I've recorded a guitar track with two mics onto two stereo tracks. I need to do some editing - chop out a few sections and join the rest together. Problem is that I've got to do the same thing on two separate tracks. I was thinking of making this easier by EQ'ing them, then mixing them down to single .wav file, then doing my cutting and pasting. I suppose then I can double the resulting track up and pan them hard left and right.
Any thoughts from anyone? Is there an easier, softer, better way?
Using older version of Cubase SE.
Thanks,
Tony C
 
Why are you recording mono sources on to stereo tracks? Each mic should be going into a mono track. I don't know what software you're using, so I don't know why there's a problem with editing 2 separate tracks, or the need to bounce them together. But if you do have to do that to edit them, then your nrxt step of duplicating the resulting track and panning won't accomplish anything. When you duplicate a track, all it does is make it a louder track.

If you're duel micing a guitar cab, I think your best bet is to leave them as separate mono tracks and work with them that way.
 
If it were me.....

I would bounce each stereo track down to one mono track. That way you're only dealing with 2 tracks instead of 4. Then, depending on your software, you should be able to group tracks so that you only have to physically edit one track, but it affects both.

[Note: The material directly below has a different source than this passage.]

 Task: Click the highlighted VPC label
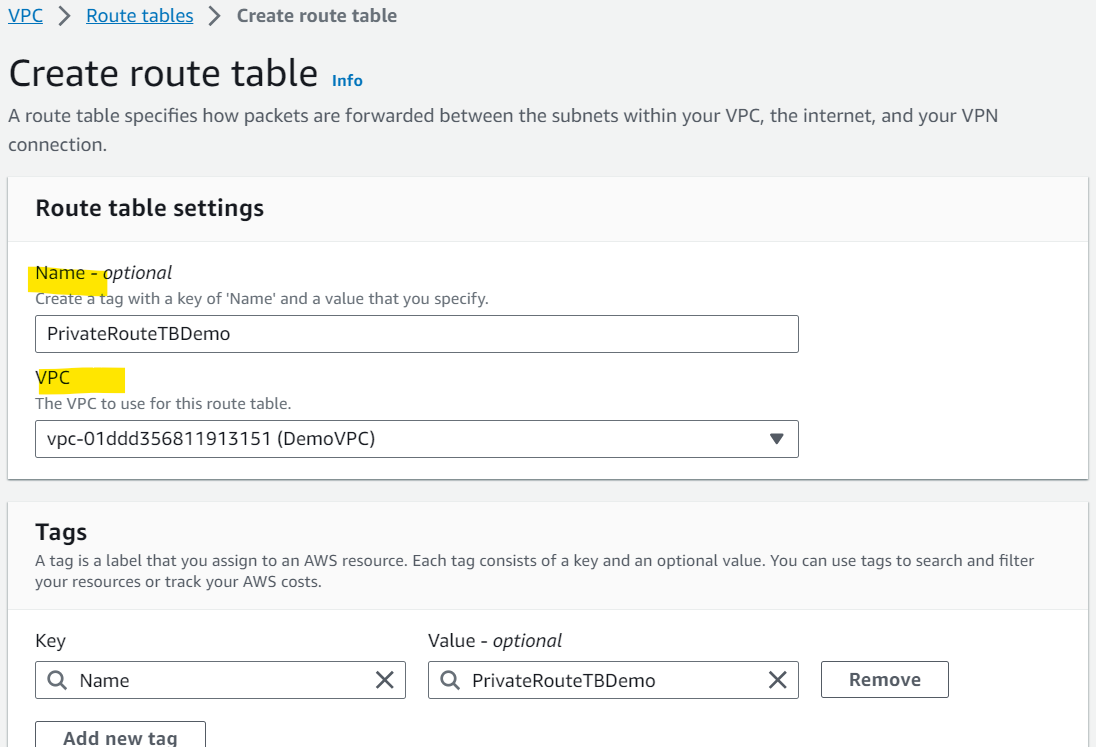click(52, 378)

Or, now that I think about it...

You could pan one stereo track 100% Left and one stereo track 100% Right. Bounce that down to one stereo track. Do your edits on that one stereo track then split that into two mono tracks.

Either way.

Next time you should just record onto mono tracks and make it easier, but hey, Live And Learn.
 
Thanks guys. I'll do them again as mono tracks and will group them if I need to edit. I'm on the steep leading edge of a learning curve and appreciate the feedback.
TC
 
After you've retracked, pan the recorded guitars to opposite sides say at 50%L and 50%R. Then load in an EQ on each track, don't do them both on the same EQ. You'll learn a bit about subtractive EQing, meaning you cut the a particular frequency/frequencies on the track, don't add to them. You may want to cut everything below 100 Hz, for example. And cut a different frequency/frequencies on the other guitar track as you listen to it in Cubase. This is a good way to learn EQing.

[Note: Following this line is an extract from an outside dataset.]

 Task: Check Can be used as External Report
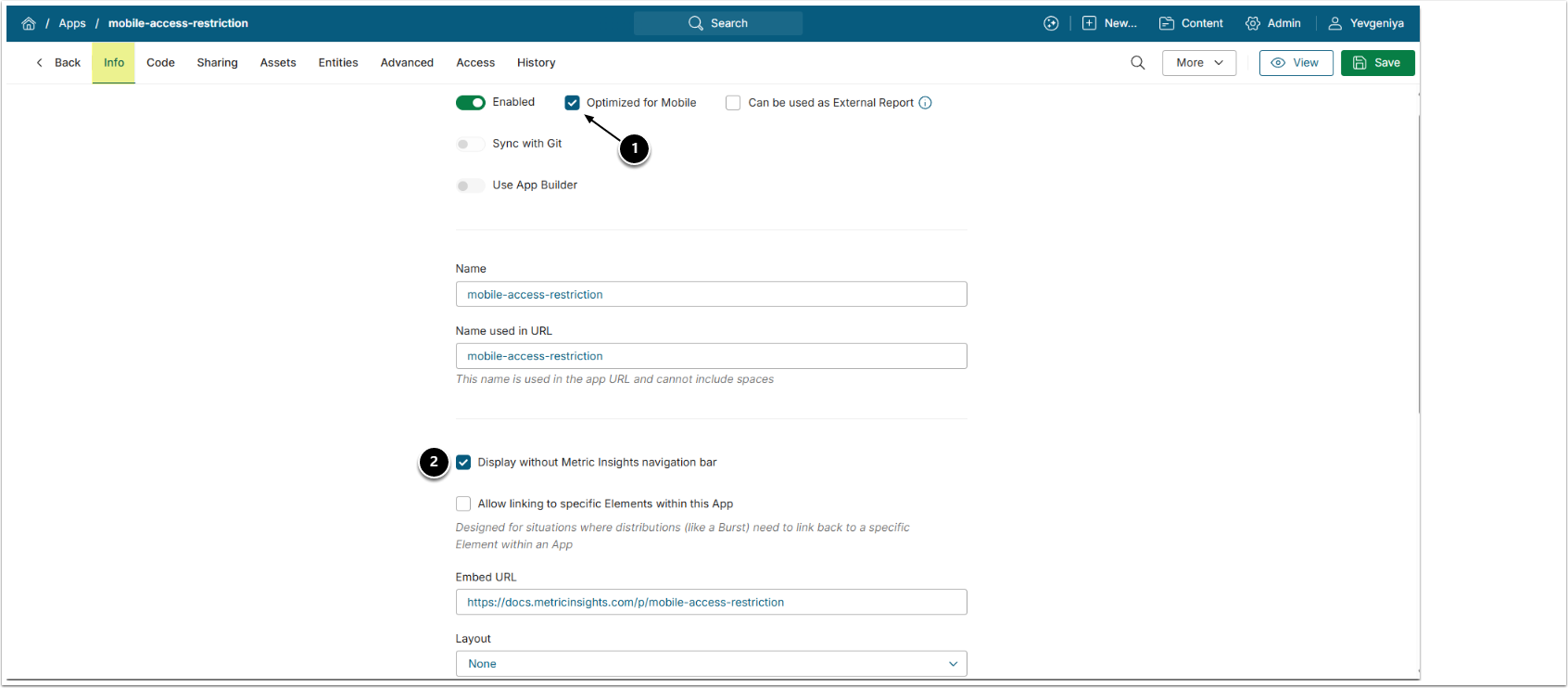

Once you're happy, bounce it off to a 24 bit wav file and you've got your first mix.
 
If you're going to time align them do that first before grouping/editing.
 
Yep. I record this way at the moment. I have a close mic and a room mic recorded to a mono track each. I then send both of these to a group track which allows good flexibilty to choose a giutar sound by adjusting the balance of room to close.

I guess I'm not confident enough to choose a sound and commit to it at the start.

The down side is that, yes, If I need to do any editing/cutting/pasting I have to deal with two tracks in stead of one.

I guess you could choose a balance between the two tracks and commit to it by bouncing it down to one track, then do all of your editing to the one track.

Hope this helps.

Cheers,
FM
 
Why not record the two mics onto One Stereo track? Then you can treat it as a single object or track.